Nenhum evangelho é em aramaico. Jesus já se nos aparece traduzido. Tradição muito antiga quer que o evangelho atribuído a Mateus tenha sido escrito, originalmente, em língua semita, hebraico ou aramaico. Os evangelhos de Mateus e Marcos parecem, com efeito, representar uma camada mais antiga da
tradição do que os textos de Lucas e João, visivelmente, elaborações posteriores da Igreja (ou das igrejas) já organizadas litúrgica e teologicamente.
Ao que tudo indica, o de Marcos talvez seja o mais antigo de todos, seu autor, um judeu convertido, vivendo numa comunidade romanizada, talvez, na própria Roma. Seu aproach é o mais popularesco de todos. Em Marcos, Jesus é sobretudo um taumaturgo, um fazedor de milagres, curando a lepra, a febre, a paralisia, a cegueira e expulsando demônios dos possessos.
E a parte propriamente doutrinária, em Marcos, (o pensamento, digamos assim, de Jesus) é sempre expressa numa imagética muito material, ligada ao mundo físico das classes populares da Galiléia.
Já em João, são atribuídas a Jesus teorizações teologicamente tão complexas que sempre se suspeitou, nelas, influências da filosofia grega tardia, desenvolvida nos círculos mais cultos de Alexandria, no Egito, a capital intelectual do Mediterrâneo de então.
Como se vê, estamos lidando com uma documentação heterogênea, advinda de várias fontes, frequentemente contraditórias.
Como achar o verdadeiro Jesus por trás dessa floresta de versões sobre sua pessoa, feitos e ditos?
Parece óbvio que os evangelhos representem a compilação de tradições transmitidas oralmente no interior da (s) igreja (s) primitiva (s), “feitos e ditos do Senhor”, passados de boca a boca, de orelha a orelha, evidentemente, ampliados e deformados pela imaginação oriental, tão afeita a prodígios.
O próprio caráter fragmentário e descosturado dos evangelhos, enquanto textos, confirma essa hipótese.

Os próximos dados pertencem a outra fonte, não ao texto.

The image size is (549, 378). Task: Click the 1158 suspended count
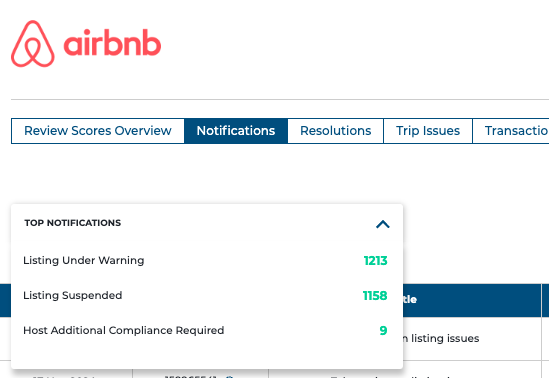375,296
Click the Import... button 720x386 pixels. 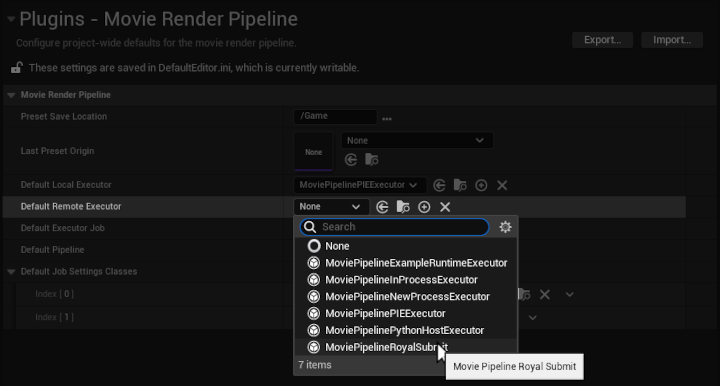pos(672,40)
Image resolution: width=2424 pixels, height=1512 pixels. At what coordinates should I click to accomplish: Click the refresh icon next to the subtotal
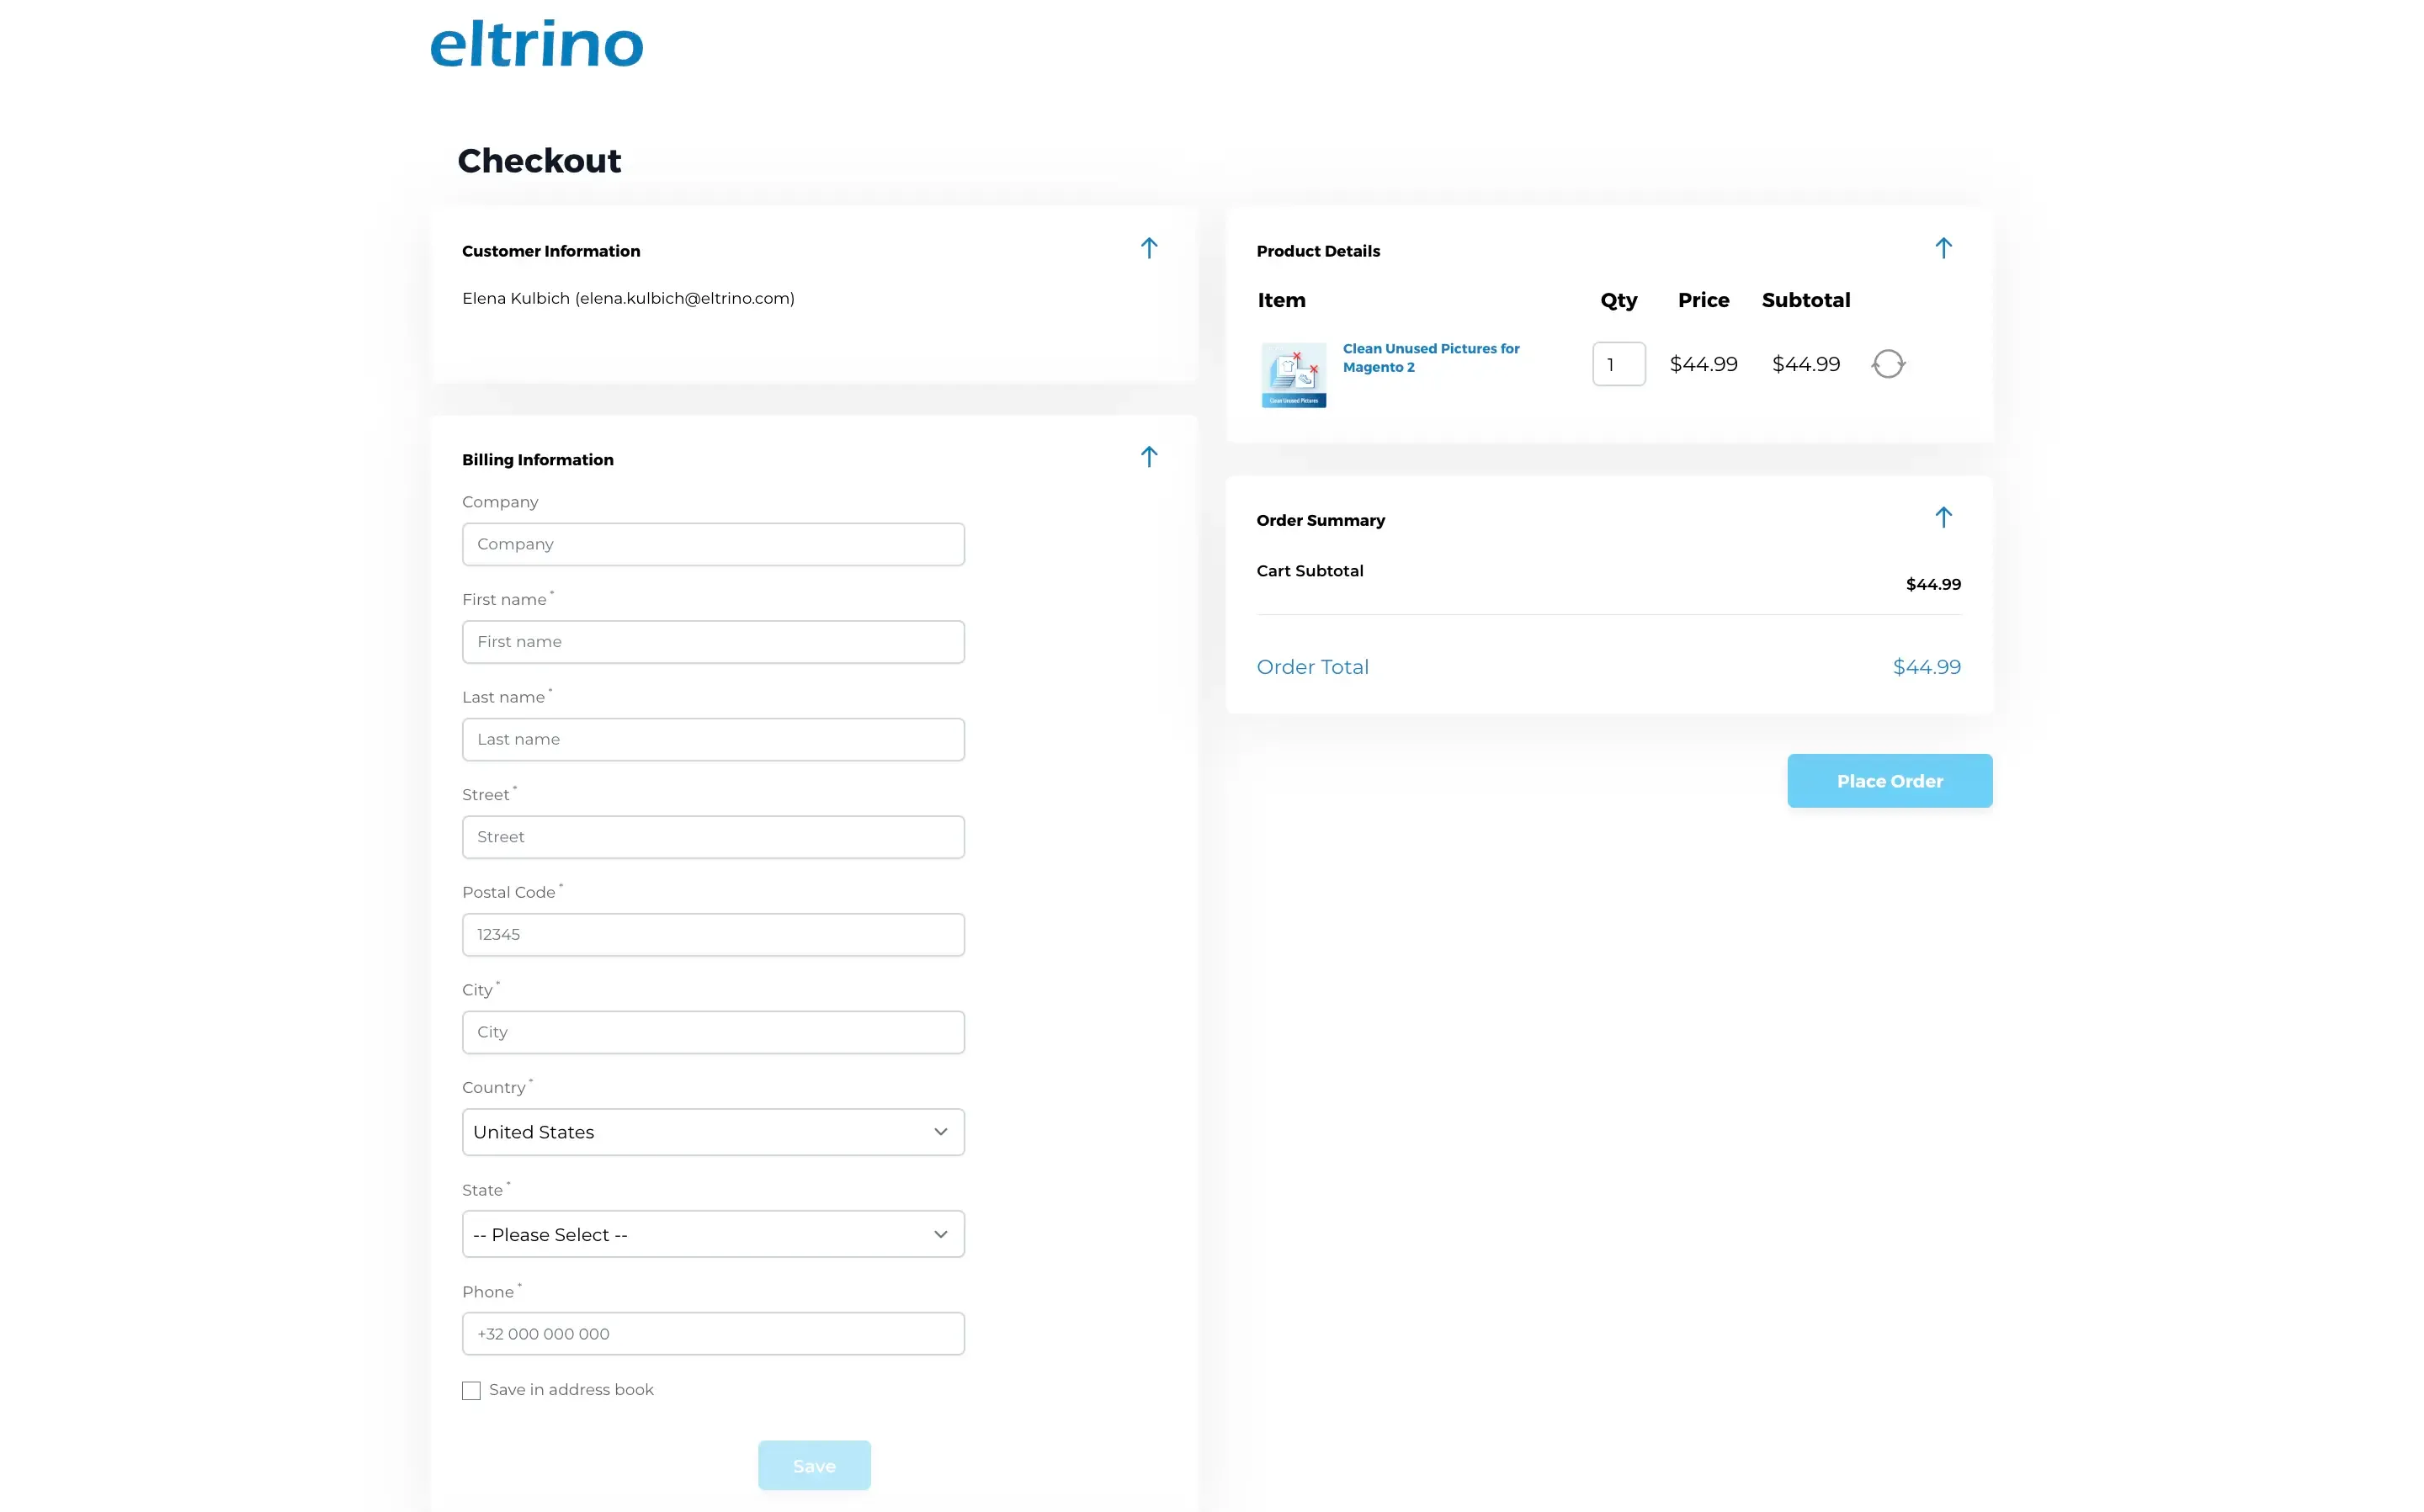pos(1888,363)
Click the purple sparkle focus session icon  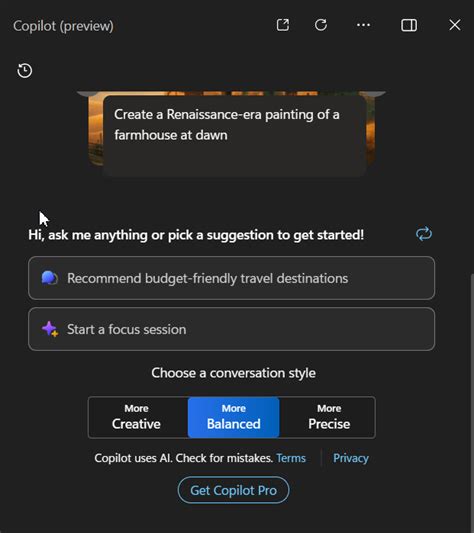[50, 329]
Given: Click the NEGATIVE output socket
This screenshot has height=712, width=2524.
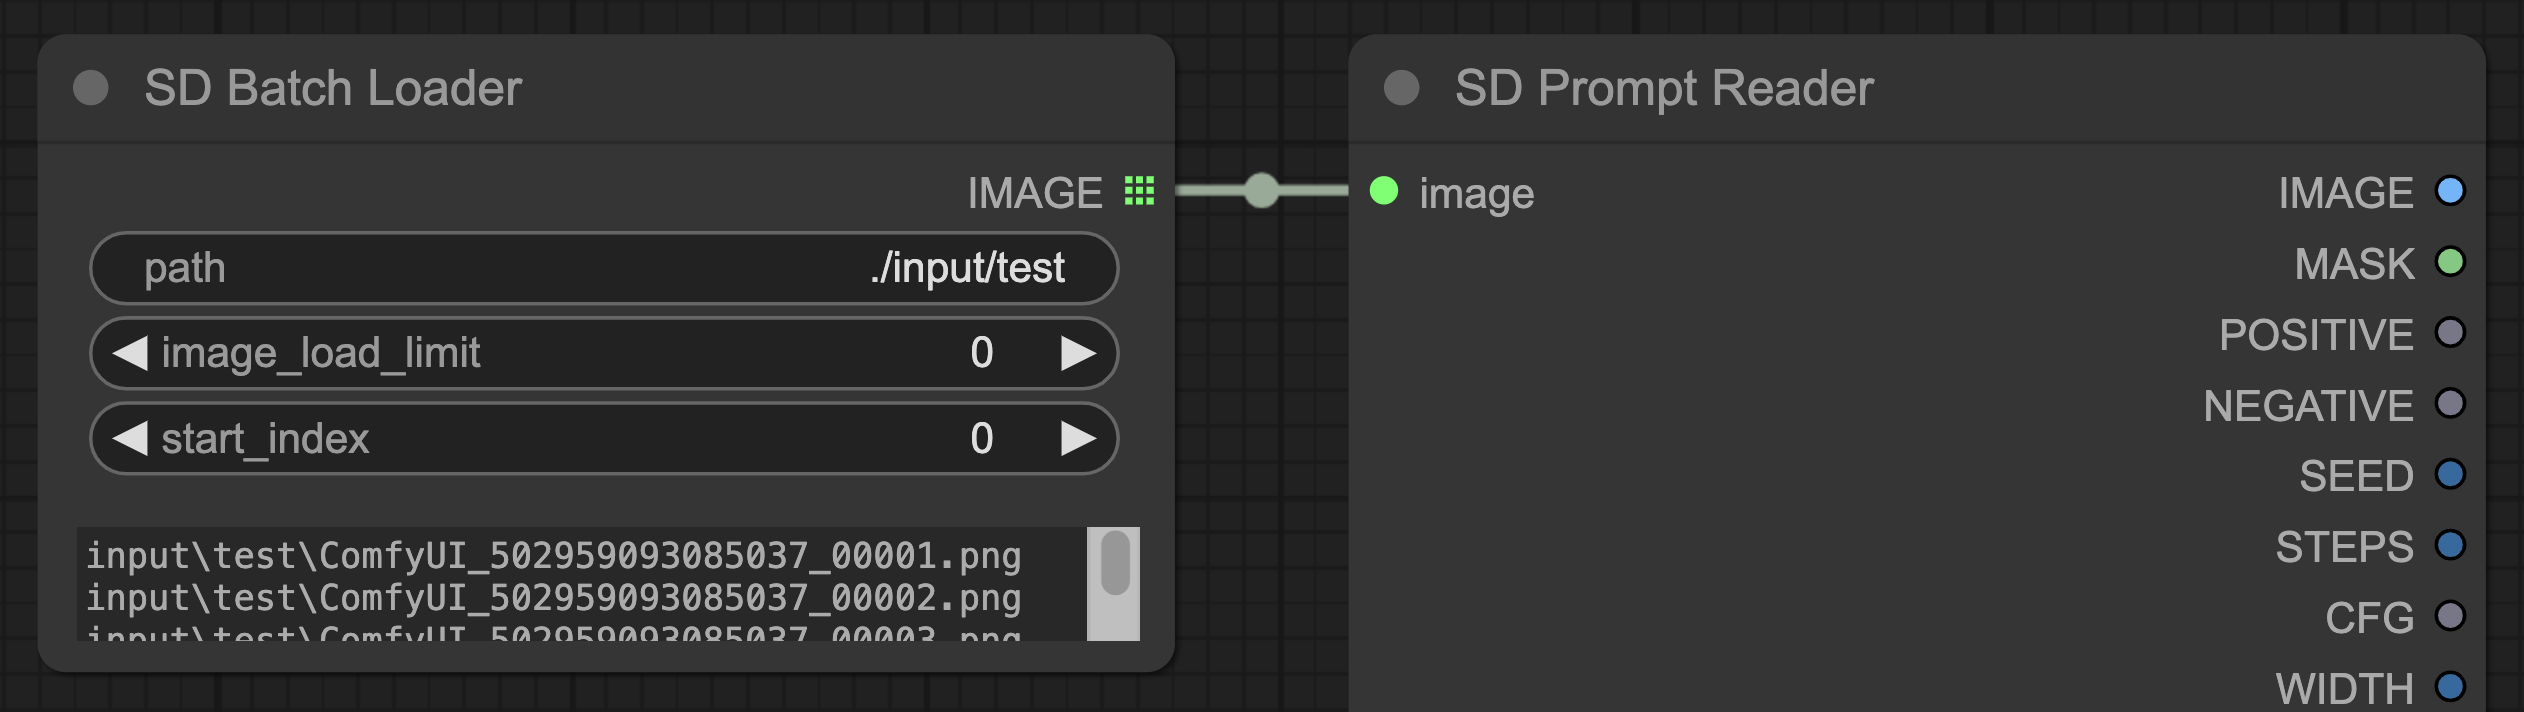Looking at the screenshot, I should 2450,403.
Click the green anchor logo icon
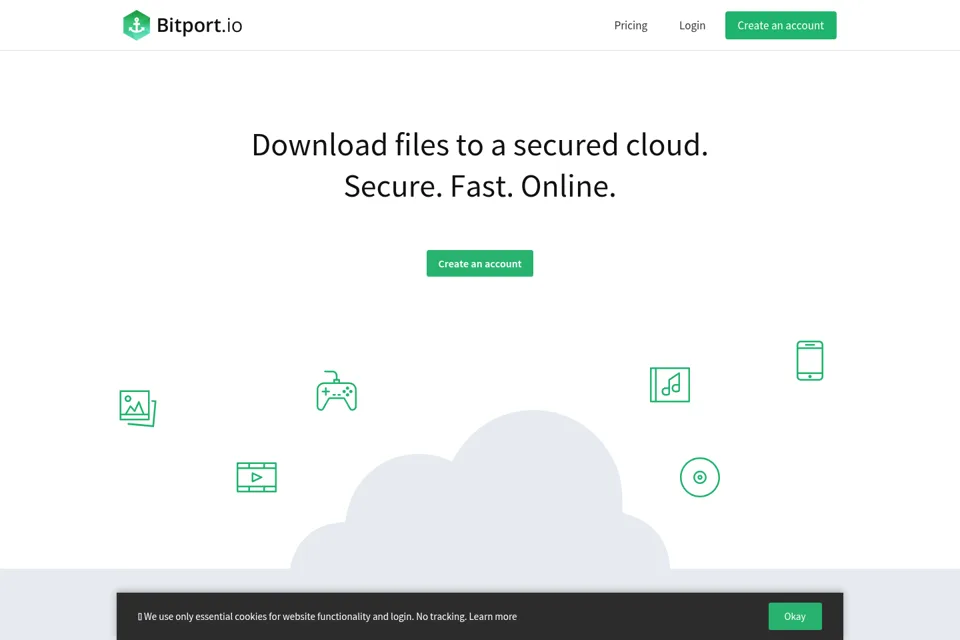The height and width of the screenshot is (640, 960). (136, 25)
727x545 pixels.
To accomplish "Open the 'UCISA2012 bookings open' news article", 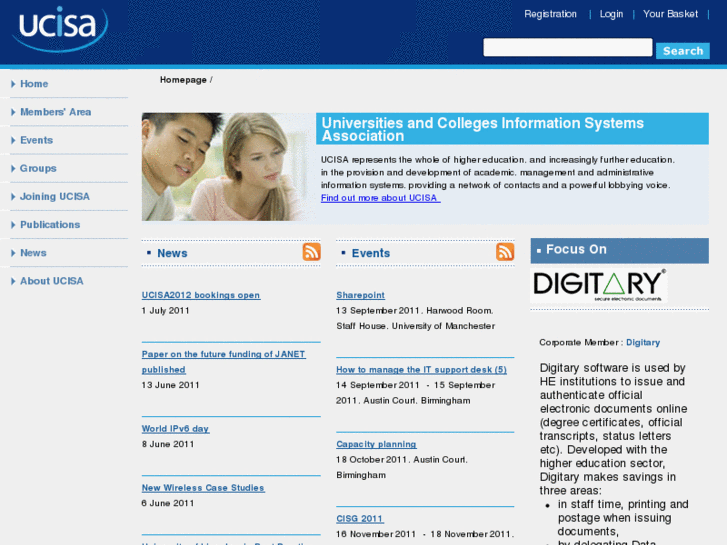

Os episódios evangélicos são ligados, praticamente, pela conjunção “e”, o que faz deles uma obra aberta, onde outros episódios poderiam ser insertados, sem dano do conjunto.
“E Jesus disse”. “E Jesus foi”. “E Jesus veio”.
Não resta, porém, a menor dúvida de que, por trás desses ditos e feitos, existiu uma pessoa real, de carne e osso, um rabi da Galiléia, que mudou o mundo como poucos.
A ser verdade tudo o que dizem os Evangelhos, não há nenhum personagem da antiguidade sobre qual saibamos tanto quanto sobre Jesus. Infância, família, formação: detalhes mínimos, que não temos sobre Péricles, Sócrates, Alexandre, César, Augusto, Cícero ou Virgílio.
O impacto que sua vida e doutrina provocaram nos contemporâneos atingiu tal intensidade que, hoje, ainda, vibra.
Talvez, ser Deus seja, apenas, isso.